O período Sengoku (japonês: 戦国時代, sengoku jidai, lit. "Período dos Estados Beligerantes") foi uma das fases mais conturbadas e instáveis da história do Japão, marcada por constantes guerras. A rigor, este período começou no final das Guerras de Ōnin em 1477 e durou até 1573, quando o senhor da guerra Oda Nobunaga depôs o último xogum Ashikaga. Abrange aproximadamente a segunda metade do período Muromachi entendido em sentido lato, que corresponde ao xogunato Ashikaga e estende-se de 1336 a 1573[1].

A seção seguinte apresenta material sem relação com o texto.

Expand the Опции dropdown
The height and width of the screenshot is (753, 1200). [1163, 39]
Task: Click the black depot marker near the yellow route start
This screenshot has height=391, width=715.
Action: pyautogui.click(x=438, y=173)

As Guerras Ōnin (1467-1477) mergulharam o governo central do Japão numa grave crise, reduzindo a nada a autoridade política dos xoguns da dinastia Ashikaga, e com ela a da aristocracia da capital Quioto, e deixando o caminho aberto ao domínio da casta guerreira. Isto foi rapidamente interrompido por um conjunto de desordens, que os contemporâneos designaram pelo termo gekokujō, referindo-se à ideia de reversão da ordem estabelecida. Com efeito, foram geralmente pessoas dos clãs das classes médias e baixas da casta guerreira que derrubaram a elite militar tradicional e se tornaram independentes do poder central, formando nas províncias uma miríade de entidades políticas que geriam sem se reportarem a um suserano: Go-Hōjō, Imagawa, Oda, Takeda , Mōri , Shimazu , etc. Esses personagens eram designados pelo termo daimyō, qualificando um líder guerreiro, e o seu poder recaía nas suas capacidades militares e nas dos seus guerreiros vassalos, que constituíam a base dos estados provinciais deste período. A instabilidade política levou a confrontos bélicos entre diferentes clãs e lutas internas dentro dos clãs, ou entre senhores supremos e vassalos, resultando em reviravoltas frutíferas e no desaparecimento frequente de senhores da guerra, até mesmo de clãs. Embora algumas destas entidades políticas tenham conseguido desenvolver uma ordem política interna baseada num exército, num sistema jurídico e na exploração dos recursos económicos dos territórios para fins essencialmente militares, tenderam para um movimento de concentração política na segunda metade do século XVI. O período Azuchi-Momoyama, que sucedeu ao período Sengoku e se estendeu de 1573 a 1600, corresponde à última fase de conflitos entre senhores da guerra. Terminou com a unificação do Japão sob as ações sucessivas de Oda Nobunaga, que primeiro começou a estabelecer um estado hegemônico em Tōkai e Kinai, Toyotomi Hideyoshi que realizou a unificação do resto do Japão, depois Tokugawa Ieyasu que estabeleceu o regime de Edo em 1603.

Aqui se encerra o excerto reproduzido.